The differences: eating a healthy, balanced meal with all the food groups will give us a satiety feeling, because our brain knows we are well nourished. Eating a dozen oreos will only give us a satiation feeling not because we’re full, but because we’re getting sick/had enough of that taste. 

  • Chronic consumption of these affect our taste buds, our perception, and our waistlines. Over time, it rewires our brain. 
  • The bad foods we eat - supernormally stimulate without adequate nutrition - telling the brain to release dopamine, causing a rush of excitement that we associate with that kind of food over time. 
  • The brain releases opioids - endorphins; body’s feel good compounds - causing a rewarding effect, bringing pleasure, emotional relief, releasing stress and making you feel good in general. *Over time, with continued reinforcement, it’s impossible for you to resist those cravings.

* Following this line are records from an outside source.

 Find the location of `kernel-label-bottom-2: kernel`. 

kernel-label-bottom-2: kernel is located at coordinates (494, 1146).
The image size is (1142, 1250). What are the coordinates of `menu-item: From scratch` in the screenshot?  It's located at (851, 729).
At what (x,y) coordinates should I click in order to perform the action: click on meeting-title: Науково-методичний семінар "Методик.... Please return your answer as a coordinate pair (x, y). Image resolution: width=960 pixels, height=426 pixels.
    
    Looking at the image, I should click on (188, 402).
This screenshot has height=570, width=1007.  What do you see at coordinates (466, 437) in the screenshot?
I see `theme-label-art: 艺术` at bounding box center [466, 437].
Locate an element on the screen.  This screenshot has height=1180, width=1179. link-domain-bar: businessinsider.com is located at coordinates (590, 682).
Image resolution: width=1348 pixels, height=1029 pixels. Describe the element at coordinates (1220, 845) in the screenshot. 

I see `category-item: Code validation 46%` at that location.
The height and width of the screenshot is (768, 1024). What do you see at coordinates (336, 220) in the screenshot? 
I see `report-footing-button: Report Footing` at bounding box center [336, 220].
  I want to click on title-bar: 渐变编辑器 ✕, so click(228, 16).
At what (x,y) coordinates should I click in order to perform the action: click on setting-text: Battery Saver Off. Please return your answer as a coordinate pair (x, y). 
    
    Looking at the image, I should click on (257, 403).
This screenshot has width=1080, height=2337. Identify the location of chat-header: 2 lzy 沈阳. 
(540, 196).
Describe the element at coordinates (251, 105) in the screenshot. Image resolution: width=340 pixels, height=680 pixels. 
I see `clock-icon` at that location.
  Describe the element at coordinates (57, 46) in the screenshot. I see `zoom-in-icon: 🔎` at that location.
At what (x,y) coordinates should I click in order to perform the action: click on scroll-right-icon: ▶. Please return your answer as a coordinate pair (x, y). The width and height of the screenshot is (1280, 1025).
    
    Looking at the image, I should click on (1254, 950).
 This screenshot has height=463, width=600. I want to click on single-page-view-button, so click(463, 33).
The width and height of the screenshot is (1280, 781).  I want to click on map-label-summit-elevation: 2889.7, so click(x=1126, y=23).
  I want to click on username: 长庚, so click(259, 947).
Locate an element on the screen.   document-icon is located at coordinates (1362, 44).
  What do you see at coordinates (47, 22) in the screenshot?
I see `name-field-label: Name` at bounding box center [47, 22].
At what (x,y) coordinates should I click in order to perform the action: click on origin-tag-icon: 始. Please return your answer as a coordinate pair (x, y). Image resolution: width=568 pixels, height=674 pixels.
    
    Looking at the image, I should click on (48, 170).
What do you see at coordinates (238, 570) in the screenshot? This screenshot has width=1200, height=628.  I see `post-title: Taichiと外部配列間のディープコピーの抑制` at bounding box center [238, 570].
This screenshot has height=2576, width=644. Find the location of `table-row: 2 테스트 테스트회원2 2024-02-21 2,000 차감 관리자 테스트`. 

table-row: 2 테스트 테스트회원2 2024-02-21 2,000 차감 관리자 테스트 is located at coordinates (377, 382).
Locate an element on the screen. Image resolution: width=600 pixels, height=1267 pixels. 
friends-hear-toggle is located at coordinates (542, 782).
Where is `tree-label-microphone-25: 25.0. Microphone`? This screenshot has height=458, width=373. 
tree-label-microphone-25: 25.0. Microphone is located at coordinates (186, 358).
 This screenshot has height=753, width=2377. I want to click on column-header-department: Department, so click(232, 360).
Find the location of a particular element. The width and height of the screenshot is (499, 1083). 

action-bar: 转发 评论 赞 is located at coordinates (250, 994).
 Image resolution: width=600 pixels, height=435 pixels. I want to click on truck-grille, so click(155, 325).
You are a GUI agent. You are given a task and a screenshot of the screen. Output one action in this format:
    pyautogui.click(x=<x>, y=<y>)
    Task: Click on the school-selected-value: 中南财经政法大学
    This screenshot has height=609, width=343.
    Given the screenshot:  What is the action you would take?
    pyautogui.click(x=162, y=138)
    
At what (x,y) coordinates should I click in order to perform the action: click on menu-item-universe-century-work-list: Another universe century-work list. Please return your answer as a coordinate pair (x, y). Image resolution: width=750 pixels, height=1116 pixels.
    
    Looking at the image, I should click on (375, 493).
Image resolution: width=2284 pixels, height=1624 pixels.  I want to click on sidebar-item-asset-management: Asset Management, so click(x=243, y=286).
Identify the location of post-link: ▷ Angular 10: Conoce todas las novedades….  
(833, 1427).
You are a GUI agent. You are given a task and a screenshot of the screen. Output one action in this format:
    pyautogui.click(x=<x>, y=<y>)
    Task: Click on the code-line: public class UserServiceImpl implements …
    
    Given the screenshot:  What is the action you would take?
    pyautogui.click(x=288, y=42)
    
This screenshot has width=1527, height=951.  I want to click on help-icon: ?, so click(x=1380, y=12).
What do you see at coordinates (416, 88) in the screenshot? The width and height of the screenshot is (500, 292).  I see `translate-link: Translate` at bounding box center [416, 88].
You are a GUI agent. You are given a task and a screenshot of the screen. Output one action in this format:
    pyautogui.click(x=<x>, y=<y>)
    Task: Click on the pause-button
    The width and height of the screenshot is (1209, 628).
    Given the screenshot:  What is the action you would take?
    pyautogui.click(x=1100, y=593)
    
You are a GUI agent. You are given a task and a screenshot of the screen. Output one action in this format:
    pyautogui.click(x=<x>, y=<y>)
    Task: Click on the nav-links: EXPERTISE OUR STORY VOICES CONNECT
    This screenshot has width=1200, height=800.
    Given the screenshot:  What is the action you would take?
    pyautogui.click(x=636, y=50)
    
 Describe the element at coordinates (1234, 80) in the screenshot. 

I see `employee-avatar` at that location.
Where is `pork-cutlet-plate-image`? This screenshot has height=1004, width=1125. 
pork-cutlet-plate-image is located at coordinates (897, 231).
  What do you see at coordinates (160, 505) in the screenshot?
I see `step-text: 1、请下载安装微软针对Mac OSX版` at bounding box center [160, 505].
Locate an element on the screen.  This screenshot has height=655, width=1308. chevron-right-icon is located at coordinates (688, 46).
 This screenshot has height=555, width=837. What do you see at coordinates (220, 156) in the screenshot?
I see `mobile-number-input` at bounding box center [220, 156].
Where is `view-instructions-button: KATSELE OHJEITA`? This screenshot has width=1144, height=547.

The want has turned into a need. 

Stress Effect 
  • Chronic stress causes us to biologically overeat, making it even harder to resist our cravings. 
  • Under stress, the urge to pleasure eat is strong, making it easier to overeat. Stress changes the types of food you eat; highly palatable foods that are sweet, salty, and high in fat. 
  • During stress, the strong opioid and dopamine responses promote encoding these not so great habits of ours, causing us to always turn to comfort food when we’re stressed, upset, or angry. 
  • Stressed brain expresses a strong drive to eat AND an impaired capacity to inhibit eating.